鄭:介護保険制度導入を目前に、どこの自治体もうろたえて(厚生省に)陳情に行くという事態。(制度と基盤の)不備を端的に表している半面、(自治体・地域が)高齢者福祉を自分たちの問題と考え始めたという点では、日本政府の目論みとは逆に、いい面として把えられると思う。
金:一方で、そうした関心が同胞社会にも注がれているかというと、大きな温度差を感じるけど?
鄭:制度の中身を見ると、同胞だから特別に配慮されるとは(現状では)到底考えにくい。かといって、やはり高齢化社会を迎えている同胞にとっても避けられない問題やから、遅ればせながらも一世の福祉の分野に、二世・三世が名乗りをあげなあかんと思う。(一世同胞の)受け皿が全くない訳やからね。その想いをしっかり受け止めながら、一世たちの本来求めている施設や内容を少しでも実現していかないと。その意味で、私たちの役割はたくさんあると思う。
●具体的に創ること
金:施設という話やけど、現実的には日本人と共同の運営、そしてその中に一世たちの求めるものを含み込んでいくという形になると思うけど?

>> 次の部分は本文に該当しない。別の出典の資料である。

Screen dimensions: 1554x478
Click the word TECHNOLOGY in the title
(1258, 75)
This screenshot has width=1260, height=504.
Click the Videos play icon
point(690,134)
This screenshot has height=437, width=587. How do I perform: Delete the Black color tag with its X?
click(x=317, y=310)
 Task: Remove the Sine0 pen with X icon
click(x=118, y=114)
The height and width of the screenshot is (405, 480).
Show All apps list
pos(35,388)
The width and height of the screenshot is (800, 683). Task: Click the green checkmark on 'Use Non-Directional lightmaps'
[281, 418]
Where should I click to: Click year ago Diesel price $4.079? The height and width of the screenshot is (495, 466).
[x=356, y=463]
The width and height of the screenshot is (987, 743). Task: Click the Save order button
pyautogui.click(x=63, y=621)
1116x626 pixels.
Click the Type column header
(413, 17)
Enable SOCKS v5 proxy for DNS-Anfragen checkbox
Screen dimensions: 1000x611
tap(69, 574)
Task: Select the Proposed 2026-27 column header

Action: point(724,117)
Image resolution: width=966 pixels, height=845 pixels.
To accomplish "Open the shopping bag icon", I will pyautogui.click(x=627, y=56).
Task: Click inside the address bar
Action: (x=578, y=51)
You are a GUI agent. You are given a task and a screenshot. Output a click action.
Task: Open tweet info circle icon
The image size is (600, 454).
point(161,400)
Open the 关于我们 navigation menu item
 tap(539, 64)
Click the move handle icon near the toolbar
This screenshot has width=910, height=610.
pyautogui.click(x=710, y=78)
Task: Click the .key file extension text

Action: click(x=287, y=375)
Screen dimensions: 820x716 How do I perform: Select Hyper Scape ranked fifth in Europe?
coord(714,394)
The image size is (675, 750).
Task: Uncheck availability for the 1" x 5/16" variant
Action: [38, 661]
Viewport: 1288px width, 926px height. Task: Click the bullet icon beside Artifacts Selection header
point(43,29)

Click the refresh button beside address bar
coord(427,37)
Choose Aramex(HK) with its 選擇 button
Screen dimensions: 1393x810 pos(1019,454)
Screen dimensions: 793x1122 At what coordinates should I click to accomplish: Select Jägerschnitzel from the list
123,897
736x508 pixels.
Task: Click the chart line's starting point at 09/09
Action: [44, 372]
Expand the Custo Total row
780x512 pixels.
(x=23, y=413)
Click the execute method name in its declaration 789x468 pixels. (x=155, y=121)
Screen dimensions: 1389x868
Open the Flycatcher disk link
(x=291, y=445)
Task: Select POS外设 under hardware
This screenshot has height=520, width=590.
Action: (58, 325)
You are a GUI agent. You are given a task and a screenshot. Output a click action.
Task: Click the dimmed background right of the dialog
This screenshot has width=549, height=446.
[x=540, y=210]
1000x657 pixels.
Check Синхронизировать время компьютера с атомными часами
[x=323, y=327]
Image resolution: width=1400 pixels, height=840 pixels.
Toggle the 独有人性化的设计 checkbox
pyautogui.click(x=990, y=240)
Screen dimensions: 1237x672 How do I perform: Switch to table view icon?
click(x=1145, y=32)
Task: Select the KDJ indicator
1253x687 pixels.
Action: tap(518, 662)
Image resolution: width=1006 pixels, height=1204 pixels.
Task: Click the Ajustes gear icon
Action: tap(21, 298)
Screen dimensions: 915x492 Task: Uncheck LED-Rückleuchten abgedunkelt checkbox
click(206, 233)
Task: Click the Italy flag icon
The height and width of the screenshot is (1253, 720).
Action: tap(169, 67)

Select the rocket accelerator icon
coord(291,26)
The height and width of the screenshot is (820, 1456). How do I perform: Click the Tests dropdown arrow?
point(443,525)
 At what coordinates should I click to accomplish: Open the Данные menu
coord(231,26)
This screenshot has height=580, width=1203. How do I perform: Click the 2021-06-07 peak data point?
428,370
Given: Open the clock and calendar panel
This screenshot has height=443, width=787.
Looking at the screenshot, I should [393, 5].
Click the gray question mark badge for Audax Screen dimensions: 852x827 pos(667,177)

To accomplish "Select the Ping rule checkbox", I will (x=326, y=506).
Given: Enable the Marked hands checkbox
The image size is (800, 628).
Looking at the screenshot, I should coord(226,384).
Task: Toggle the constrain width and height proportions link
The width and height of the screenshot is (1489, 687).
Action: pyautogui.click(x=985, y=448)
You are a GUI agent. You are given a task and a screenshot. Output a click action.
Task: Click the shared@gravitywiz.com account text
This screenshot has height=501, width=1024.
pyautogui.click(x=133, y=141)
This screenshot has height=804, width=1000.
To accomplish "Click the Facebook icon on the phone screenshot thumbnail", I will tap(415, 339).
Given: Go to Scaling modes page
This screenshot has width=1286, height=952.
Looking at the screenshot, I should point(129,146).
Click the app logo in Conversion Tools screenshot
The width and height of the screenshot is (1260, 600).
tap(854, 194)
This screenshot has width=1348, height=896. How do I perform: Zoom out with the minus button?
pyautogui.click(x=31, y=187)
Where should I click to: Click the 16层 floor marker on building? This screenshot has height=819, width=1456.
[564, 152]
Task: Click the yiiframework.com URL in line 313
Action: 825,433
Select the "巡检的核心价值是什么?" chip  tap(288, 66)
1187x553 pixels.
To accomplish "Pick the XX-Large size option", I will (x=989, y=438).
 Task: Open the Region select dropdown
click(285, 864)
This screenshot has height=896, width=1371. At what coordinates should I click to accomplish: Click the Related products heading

鄭:勿論大きな施設となればそうなるけど、決してそこにとらわれずとも、同胞だけが集まる施設作りは可能やし、助成金も出る。同胞のためのデイ・サービスやグループ・ホームなど、たとえ小さくても可能なものからやれたらと思う。同胞のケースワーカーが、私たちが(韓青時代に)やったように戸別訪問をして、一世の実態と要求を把握しながら、一世の声を聞かないと分からんしね。…配食サービスも大切やと思う。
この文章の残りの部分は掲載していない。